__SUPPLIED PASSAGE__.
------------------------------------------------------------

Arriving in Sao Paulo was quite a shock to the system having been surrounded by lush forests and mountains and picturesque coastlines for the last few hours we were now surrounded by a concrete jungle of urban sprawl with skyscrapers and high rise blocks in every direction. Getting off the comfy coach and heading to the metro in an attempt to locate our hostel proved to also be quite stressful with my 23kg rucksack and heavy day bag to carry around everywhere and just working out where to go and then once figuring this out getting on a packed tube on a Saturday in one of the world’s largest cities whilst being conscious of firstly not knocking anyone out just by turning round and well as keeping your eye out for any suspicious looking characters who might be trying to rummage through your bag while you weren’t looking. Anyway so after some stressful tube journeys and a couple of changes we arrived at the desired metro station but then had no idea of the location of the hotel so we walked around looking for someone trustworthy enough not to rob us who might be friendly enough to help. Eventually we got someone wave vaguely to the road we needed and we finally stumbled upon our hotel.
What relief to find that it was a very nice and comfortable hotel with a lovely lady behind reception who spoke excellent English. The room was like an apartment and seemed like a luxury one at that when compared to the previous place we had stayed. We had 2 rooms and 4 beds, our own lounge area with sofas , TV and dining table, a nice sized bathroom and it even had a large balcony for sunbathing (when the sun actually came out). It was almost like a bachelor pad and after some discussion we agreed due to the infamous reputation of the city at night that we would stay in order pizza (which the nice receptionist did for us) get some beers in, watch some TV (there was even FA Cup footy on the TV) and get an early night. This was an enjoyable evening and although I was a little sad at staying in on a Saturday night in a big city, I was glad of just chilling out, catching up with friends and email, facebook etc on the free wifi and getting a nice early night in the end with the prospect of an enjoyable walking city tour as recommended in the lonely planet for the next day.
After a good night’s sleep having slept like a baby (according to Lee I was suckling) I woke and we got ready to check out and got ready to walk the city although my feet were still in agony from the previous days blisters I just had to grin and bear the pain as I was keen to see the city. The sun was out and we were all quite excited about the tour so off we went.

------------------------------------------------------------

Entries from a dataset:
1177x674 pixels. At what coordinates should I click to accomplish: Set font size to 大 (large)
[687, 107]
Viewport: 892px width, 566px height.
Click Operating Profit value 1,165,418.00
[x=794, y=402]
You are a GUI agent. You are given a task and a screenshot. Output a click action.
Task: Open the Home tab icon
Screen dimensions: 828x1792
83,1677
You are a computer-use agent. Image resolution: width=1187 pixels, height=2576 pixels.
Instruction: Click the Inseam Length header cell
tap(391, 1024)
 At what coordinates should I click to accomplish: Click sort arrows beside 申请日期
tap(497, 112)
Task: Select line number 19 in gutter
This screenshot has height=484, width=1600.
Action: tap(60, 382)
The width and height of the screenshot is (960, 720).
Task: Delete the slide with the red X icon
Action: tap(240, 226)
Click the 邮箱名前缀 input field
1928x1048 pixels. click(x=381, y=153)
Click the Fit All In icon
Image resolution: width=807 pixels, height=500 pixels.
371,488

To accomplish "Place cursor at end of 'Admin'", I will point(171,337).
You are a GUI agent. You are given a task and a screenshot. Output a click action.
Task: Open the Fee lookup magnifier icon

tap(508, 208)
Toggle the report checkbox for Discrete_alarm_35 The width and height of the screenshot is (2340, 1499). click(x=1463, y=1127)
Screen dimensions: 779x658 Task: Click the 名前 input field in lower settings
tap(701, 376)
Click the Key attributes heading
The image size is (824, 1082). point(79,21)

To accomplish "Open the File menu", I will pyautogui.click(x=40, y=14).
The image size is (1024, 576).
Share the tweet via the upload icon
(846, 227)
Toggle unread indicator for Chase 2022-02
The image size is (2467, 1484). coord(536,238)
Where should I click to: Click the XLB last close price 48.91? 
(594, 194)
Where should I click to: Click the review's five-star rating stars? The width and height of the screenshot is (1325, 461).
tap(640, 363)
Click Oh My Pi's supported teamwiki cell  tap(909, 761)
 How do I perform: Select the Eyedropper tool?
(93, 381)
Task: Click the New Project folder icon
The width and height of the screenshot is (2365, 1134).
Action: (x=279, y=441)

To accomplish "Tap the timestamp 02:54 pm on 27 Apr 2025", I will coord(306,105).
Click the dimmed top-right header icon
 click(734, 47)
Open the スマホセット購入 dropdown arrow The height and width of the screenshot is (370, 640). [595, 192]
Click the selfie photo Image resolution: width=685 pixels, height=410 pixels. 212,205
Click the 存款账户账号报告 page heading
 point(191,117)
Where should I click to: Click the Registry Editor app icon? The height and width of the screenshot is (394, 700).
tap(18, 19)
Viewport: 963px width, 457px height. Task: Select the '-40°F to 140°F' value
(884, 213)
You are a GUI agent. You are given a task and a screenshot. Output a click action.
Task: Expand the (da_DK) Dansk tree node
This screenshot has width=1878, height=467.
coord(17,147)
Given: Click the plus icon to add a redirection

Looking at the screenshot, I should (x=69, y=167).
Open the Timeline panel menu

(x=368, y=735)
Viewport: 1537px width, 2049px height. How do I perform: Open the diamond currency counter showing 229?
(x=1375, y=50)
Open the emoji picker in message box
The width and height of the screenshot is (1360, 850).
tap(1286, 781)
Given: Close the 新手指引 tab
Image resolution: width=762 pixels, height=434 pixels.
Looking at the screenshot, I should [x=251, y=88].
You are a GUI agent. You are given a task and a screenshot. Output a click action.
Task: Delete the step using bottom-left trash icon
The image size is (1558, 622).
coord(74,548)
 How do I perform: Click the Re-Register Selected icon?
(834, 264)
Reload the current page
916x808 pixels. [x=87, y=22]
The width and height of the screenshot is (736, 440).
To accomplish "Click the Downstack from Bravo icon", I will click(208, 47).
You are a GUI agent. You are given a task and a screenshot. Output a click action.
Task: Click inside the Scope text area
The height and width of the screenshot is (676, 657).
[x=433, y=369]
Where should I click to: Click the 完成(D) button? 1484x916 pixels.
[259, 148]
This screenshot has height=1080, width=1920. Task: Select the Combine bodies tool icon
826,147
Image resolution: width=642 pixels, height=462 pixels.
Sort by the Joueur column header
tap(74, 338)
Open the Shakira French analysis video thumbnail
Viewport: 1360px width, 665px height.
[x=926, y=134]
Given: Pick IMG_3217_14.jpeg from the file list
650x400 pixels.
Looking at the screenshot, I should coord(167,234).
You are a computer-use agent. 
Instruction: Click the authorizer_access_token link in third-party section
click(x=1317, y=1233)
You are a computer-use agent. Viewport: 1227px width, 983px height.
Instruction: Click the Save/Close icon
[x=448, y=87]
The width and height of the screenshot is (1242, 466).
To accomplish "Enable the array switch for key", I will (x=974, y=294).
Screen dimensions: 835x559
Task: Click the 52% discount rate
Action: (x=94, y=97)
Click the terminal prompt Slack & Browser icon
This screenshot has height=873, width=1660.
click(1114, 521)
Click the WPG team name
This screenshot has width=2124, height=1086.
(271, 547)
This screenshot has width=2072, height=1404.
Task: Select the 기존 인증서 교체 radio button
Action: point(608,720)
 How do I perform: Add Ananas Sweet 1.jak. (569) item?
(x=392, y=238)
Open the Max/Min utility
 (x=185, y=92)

------------------------------------------------------------

__REQUIRED WORK__.
(A) Transcribe the Sao Paulo travel account starting at "After a good" and ending at "off we went.".
(B) In the Sao Paulo travel account, what did the receptionist do for the group on their first evening?
(C) Pick up the Sao Paulo travel account from where it stops and keep writing.
You won't need the rows for anything here.

__TASK-BY-TASK OUTPUTS__.
(A)
After a good night’s sleep having slept like a baby (according to Lee I was suckling) I woke and we got ready to check out and got ready to walk the city although my feet were still in agony from the previous days blisters I just had to grin and bear the pain as I was keen to see the city. The sun was out and we were all quite excited about the tour so off we went.

(B) She ordered pizza for them.

(C)
Walking around Sao Paulo it was clear why some people including Luca my Italian friend I had met on the plane had told me to steer clear or that there wasn’t much to see and was more of a commercial/industrial town than a touristy one. Many of the buildings were very shabby, dilapidated and dirty looking and many half finished, crumbling and ancient without much sign of modernity no matter which street one took. The poverty and lack of sanitation was evident even though this was one of the most if not the most affluent cities in the country (and I also read on Wikipedia that it won the alpha award for its contribution to the world economy!) but clearly the distribution of wealth was not even with a person lying homeless in almost every street and doorway and the smell of urine and faeces often apparent. People in general frowned and didn’t look happy, graffiti was rife and beggars were a constant annoyance even outside the cathedral which was certainly the most impressive building of the city. Having said all this I was determined to keep a positive attitude and was extremely pleased that we had gone there as it was an experience like none other. I was pleased to have discovered this place and took photos of almost everything I found interesting which was an awful lot in the end, be it architecture, art (mainly graffiti art) or just people at one point I took a picture of a homeless guy as I felt like it wouldn’t paint a true picture of the place if I just took pictures of the nicer things.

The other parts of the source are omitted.